**REQUIRED TASK A**
Answer these about the Milwaukee travel post, one line each:
(i) In what row and seat is the writer sitting, and how many seats does the aircraft have?
(ii) Which race did the writer run at Disney World last year?
(iii) What time does the flight from Lethbridge leave?
**REQUIRED TASK B**
Continue the Milwaukee travel post with the next few sentences after its final line.

* Begin SOURCE EXTRACT *

The swag acquired from the day!

Fly, Run, Fly, Run, Repeat….

Standard

I am in row 2A of this 18-seater aircraft which is about to leave the Lethbridge Airport. Where am I heading? Milwaukee, of course! It is Remembrance Day long weekend, and we have Monday and Tuesday off of work, so this is the perfect getaway weekend. I did the same thing last year when I headed to Disney World for my first RunDisney event-The Wine & Dine Half Marathon. So in order to get the most out of this weekend, I used a half personal day for today (Friday), and now I get to enjoy twelve fun-filled hours of travel. Getting to Milwaukee via air from Lethbridge is such a pain….but I am happy I can use my Airmiles for this flight (trip cost about $160 in taxes only. Round trips!) even though it requires an early flight from Lethbridge (5:20 am), a dumb layover in Calgary and leaving at 10:15 am, then leaving Toronto at 6:20 pm. What a day ahead….

* End SOURCE EXTRACT *
* Begin INFORMATION SUPPLIED *

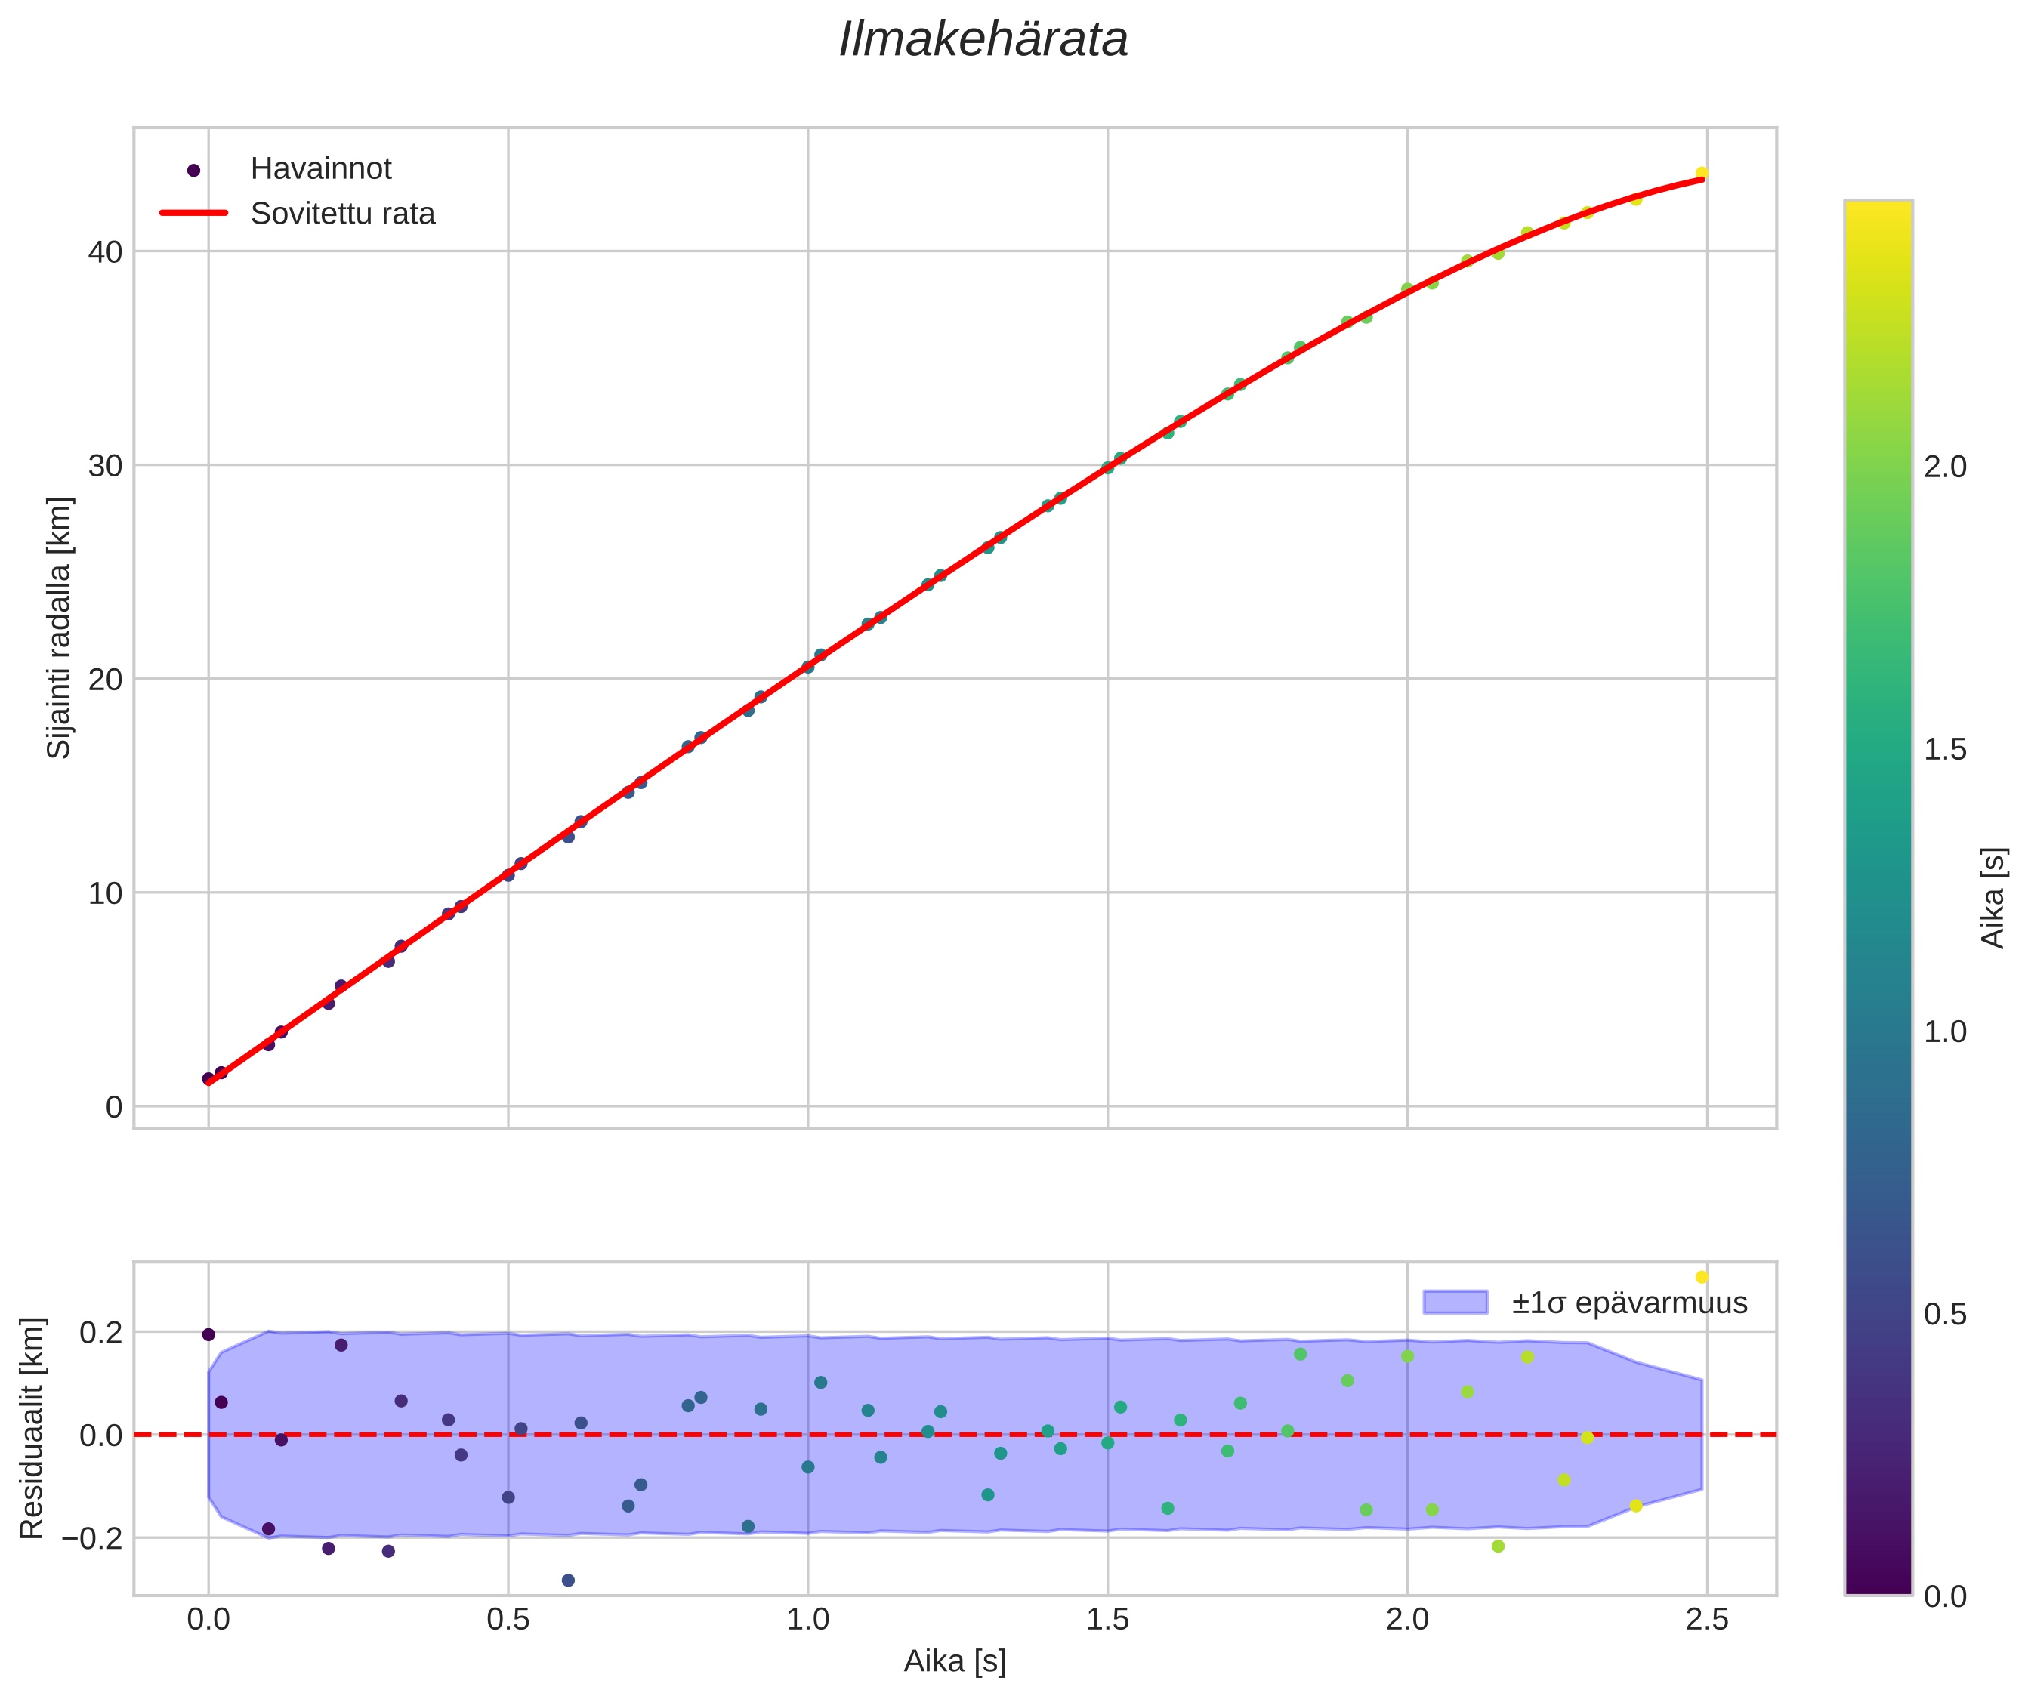Click the y-axis label Sijainti radalla [km]
Viewport: 2028px width, 1696px height.
coord(60,627)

* End INFORMATION SUPPLIED *

**FINAL RESULT A**
(i) Row 2A, on an 18-seater aircraft.
(ii) The Wine & Dine Half Marathon.
(iii) 5:20 am.

**FINAL RESULT B**
IMG_6375.JPG

…But it is worth it! This weekend was first discussed back in June when my friend Kirby came out to Calgary for the marathon. She flew in and did the 10km, while I did the full, and we had a great weekend. Kirby is a friend from my University of Wisconsin-La Crosse days, and was one of my bridesmaids. She grew up about 40 minutes from me, so she is also a Wisconsin girl. We wanted to head back not just for a Wisconsin weekend, but a run weekend!

On Saturday, we will be running in the Tyranena Beer Half Marathon, out in Lake Mills, Wisconsin. Kirby has ran 3 half marathons, with her best time around 2:18, so we will run together on Saturday as I try to get her to 2:15! She is nervous about the cold, because while she grew up in it, she has been in Arizona since we graduated University! She is already in Wisconsin as I type this, and she told me she grabbed any clothing she owned that is remotely close to cold-weather wear! I told her that the cold will make her run faster as she will want to get more layers on!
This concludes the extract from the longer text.